To do:
a - In the ModelNode documentation, which separator joins the segments of a qualified component path?
b - Update the entries from the line with "What do you see at coordinates (970, 422)" to the line with "What do you see at coordinates (870, 544)" by replacing "screenshot" with "image", leaving everything else unchanged. Return only those lines.

Aliased State Variables
State Variables can be aliased: a state variable declared at the parent level can be referenced from inside the sub-model under a different name via state_variable_mappings. The aliasing is bidirectional read/write — both sides see and write the same underlying value, with the validator enforcing matching types on both ends.
This keeps sub-models decoupled (they reference their own internal names) while still letting them participate in parent-level state.
Constants and Lookup Tables Don’t Need Mapping
Constants and lookup tables are factory-scoped. Both the parent and sub-model reference them by slug independently — there’s no aliasing layer for these on a ModelNode. Each model has its own opt-in list (constants[] / lookup_tables[] in metadata.json); both can opt into the same factory-level constant without coordinating.
Qualified Component Paths
Components inside a Model Node are addressed by a qualified path using :: as the separator. A component with id lathe inside a ModelNode with id cell_a is referenced as cell_a::lathe anywhere outside its parent sub-model — the same form you’ll see in chart View source SQL, schedule element_ids, and dataset columns.
All segments are component slugs, not display names. The :: separator is reserved — no single component id may contain it.
This applies in three places:
- Chart View source queries. Component identifiers in
entity_lifecycle, process_activity, and other dataframes use the qualified form. Filtering by display name as it appears in the Modeler — say, component = 'Lathe' — misses every instance inside a Model Node. Use component = 'cell_a::lathe', or match with LIKE.
- Schedule material releases. A scheduled material release to a Source inside a sub-model must name the Source with its qualified id:
cell_a::raw_material_intake.
- Cross-boundary references in DSL component-query functions — pass the qualified id when the component you’re querying lives in a sub-model.
Authoring hooks and listeners inside the sub-model uses local component ids — the qualified prefix is only needed when crossing the parent-child boundary. Sub-models stay reusable; they don’t need to know what name their parent gave them.
For deeply nested structures, paths chain: plant_1::line_3::cell_2::lathe.
ModelNode Event System Support
ModelNodes can carry Event Listeners (topic-driven) and they work fully — listen for any topic in the parent or bridged into the sub-model, and run assign / emit / etc. like any other listener. Useful for ModelNode-level coordination that isn’t tied to a single internal component.
ModelNodes also accept an event_hooks[] array in the schema, but no canonical lifecycle events are defined for ModelNodes — any hook you author has no valid event value and will fail validation. Stick to listeners.
Validation Recurses Across Boundaries
When you validate the parent model, validation recurses into every nested model referenced by a ModelNode. Errors inside a sub-model bubble up to the parent with a path prefix — for example:
“Nested model ‘cell_a’ (used by model node ‘fab_cell’): Process ‘lathe’ has expression error in processing_time…”
Fix the error in the sub-model file; the parent re-validates automatically.
Live Reference, Not Snapshot
A ModelNode references its sub-model by slug. Any change you make to the sub-model file is reflected immediately in every ModelNode that references it — there’s no snapshot pinning at the ModelNode level. If you need to freeze a specific revision of a sub-model, capture a Snapshot of the parent (which embeds the entire model registry at that moment).

Stored data entries:
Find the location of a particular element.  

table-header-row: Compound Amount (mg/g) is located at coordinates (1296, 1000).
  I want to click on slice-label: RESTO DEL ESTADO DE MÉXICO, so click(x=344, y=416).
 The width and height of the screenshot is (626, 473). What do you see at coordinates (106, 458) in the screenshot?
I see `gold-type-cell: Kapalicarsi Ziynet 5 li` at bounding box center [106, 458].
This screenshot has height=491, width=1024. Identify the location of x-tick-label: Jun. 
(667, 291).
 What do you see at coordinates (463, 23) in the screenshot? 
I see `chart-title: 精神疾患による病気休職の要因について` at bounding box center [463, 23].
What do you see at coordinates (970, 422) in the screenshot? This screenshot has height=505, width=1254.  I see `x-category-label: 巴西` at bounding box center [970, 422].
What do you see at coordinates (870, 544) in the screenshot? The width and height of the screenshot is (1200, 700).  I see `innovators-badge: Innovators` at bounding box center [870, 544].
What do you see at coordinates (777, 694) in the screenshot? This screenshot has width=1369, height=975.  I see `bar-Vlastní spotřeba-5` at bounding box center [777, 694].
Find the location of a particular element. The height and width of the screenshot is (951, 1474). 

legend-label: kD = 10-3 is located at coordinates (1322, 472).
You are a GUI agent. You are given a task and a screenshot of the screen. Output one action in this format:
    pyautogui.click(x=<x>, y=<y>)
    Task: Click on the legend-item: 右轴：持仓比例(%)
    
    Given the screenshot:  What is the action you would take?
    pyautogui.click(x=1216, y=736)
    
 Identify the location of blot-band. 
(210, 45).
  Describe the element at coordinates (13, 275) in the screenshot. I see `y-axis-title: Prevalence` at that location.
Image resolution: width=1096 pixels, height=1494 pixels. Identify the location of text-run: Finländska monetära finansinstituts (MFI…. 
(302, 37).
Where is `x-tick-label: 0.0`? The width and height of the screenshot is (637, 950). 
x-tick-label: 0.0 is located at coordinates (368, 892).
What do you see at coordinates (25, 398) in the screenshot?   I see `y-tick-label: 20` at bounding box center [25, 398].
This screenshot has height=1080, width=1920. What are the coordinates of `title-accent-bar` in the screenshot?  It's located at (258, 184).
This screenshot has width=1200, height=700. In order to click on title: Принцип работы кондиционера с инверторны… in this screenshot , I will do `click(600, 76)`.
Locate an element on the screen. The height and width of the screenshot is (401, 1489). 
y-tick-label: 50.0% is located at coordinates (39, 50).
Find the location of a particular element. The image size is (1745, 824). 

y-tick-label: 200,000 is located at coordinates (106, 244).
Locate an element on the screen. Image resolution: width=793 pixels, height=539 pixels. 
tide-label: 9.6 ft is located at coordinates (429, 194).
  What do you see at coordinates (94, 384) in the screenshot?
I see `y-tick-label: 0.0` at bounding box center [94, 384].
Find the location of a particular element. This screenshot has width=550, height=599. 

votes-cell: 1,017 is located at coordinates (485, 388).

Answers to the exercise:
a - The segments are joined with the :: separator.

b -
What do you see at coordinates (970, 422) in the image? This image has height=505, width=1254.  I see `x-category-label: 巴西` at bounding box center [970, 422].
What do you see at coordinates (870, 544) in the image? The width and height of the image is (1200, 700).  I see `innovators-badge: Innovators` at bounding box center [870, 544].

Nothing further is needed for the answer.